What to produce — Return exactly, with nothing added, the lines from the one that contains "Viewport: 952px width, 1264px" through the end of the listing below, pictures excluded.

Task material —
_ _ _ _

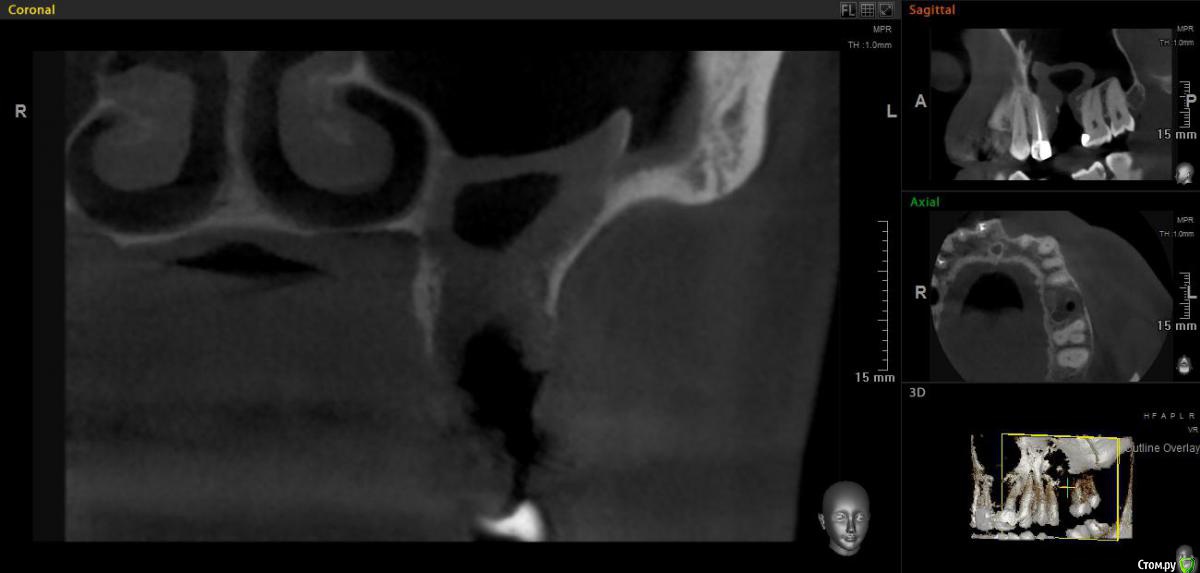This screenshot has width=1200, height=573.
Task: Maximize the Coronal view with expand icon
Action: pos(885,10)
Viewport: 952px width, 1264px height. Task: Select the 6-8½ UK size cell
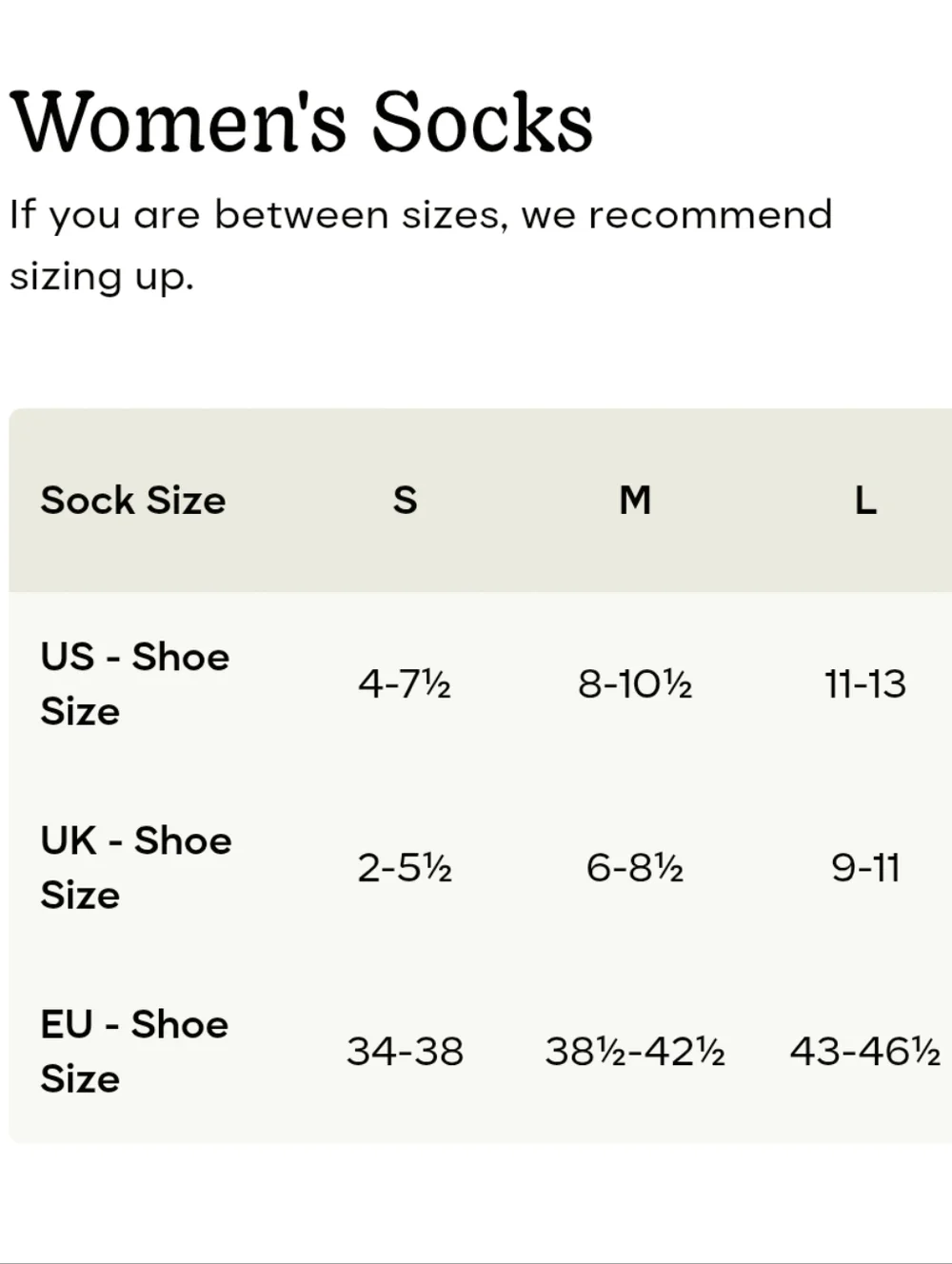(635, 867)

_ _ _ _

Exercise result —
Viewport: 952px width, 1264px height. Task: Select the 6-8½ UK size cell
(635, 867)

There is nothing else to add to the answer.